By: Kent Engelke | Capitol Securities

Wow! Life is indeed stranger than fiction. The Kavanaugh hearings. Rosenstein. The new NAFTA. Oil. Interest rates.GE. And this is just a few of the events of the past four days.

Volumes have been already written about the above. One’s innate bias can easily be validated.

Commenting about GE, eighteen years ago, GE was viewed as a company that could do no wrong. It was the largest company in the world. Its management was viewed as omnipotent and every organization attempted to emulate it. It was the most widely followed and was the most recommended stock in history. Its AAA rating was sacrosanct.

Today, it is a shadow of itself, down about 82% from its apex, viewed by many firms as a “speculative buy.” Wow!

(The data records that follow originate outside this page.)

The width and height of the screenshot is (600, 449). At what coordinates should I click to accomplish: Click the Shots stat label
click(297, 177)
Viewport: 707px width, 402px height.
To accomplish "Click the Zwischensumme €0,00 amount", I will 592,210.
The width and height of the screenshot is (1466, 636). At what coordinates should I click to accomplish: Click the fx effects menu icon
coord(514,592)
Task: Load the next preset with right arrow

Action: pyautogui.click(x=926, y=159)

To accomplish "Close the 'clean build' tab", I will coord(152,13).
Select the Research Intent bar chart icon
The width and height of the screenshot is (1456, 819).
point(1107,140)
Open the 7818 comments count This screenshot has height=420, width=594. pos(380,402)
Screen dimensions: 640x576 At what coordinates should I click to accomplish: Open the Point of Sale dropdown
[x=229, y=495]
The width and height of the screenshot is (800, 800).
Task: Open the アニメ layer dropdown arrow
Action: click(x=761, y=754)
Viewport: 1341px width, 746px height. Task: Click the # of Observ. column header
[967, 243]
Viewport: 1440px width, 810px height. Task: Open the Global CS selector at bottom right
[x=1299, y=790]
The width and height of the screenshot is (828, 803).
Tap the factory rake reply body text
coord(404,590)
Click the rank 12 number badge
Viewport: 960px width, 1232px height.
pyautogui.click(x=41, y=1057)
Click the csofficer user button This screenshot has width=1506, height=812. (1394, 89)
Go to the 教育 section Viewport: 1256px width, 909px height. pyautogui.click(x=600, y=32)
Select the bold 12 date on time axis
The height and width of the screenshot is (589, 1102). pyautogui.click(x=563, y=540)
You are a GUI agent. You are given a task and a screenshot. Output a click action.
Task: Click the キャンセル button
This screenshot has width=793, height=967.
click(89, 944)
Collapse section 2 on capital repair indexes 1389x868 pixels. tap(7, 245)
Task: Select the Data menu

What will be written in 10 years about today’s market leaders? The greatest difference between now and then is that today’s market leaders dominate the indices and investing strategies. Their capitalization is unfathomable. Because the prices of their shares are in the mid-triple to four digits, any volatility will have an outside impact on the indices

Will AAPL be viewed in a similar manner as Lucent? Will Google be regarded as Prodigy? Will Amazon be thought upon as another Montgomery Ward or Sears?

Friday the all-inclusive September employment report will be released. Twelve months ago, consensus expected the economy would slow and unemployment would rise. The economy today is growing at the greatest pace in 10 years. The labor participation rate is rising which should support wage increases.

Last spring I was writing the upcoming midterms are the most significant midterms in at least two generations. Most are now supportive of this view. Historically, the electorate votes their pocketbook. Against this backdrop, the Republicans should increase their seats in Congress.

Also historically, the party of the incumbent loses an average of 30 House seats and 3 Senate seats. Perhaps the safest comment to make is this president is the most controversial president in many generations, where the establishment is defined as anyone in the political/media/business elite and who also harbors great vitriol and animosity towards him.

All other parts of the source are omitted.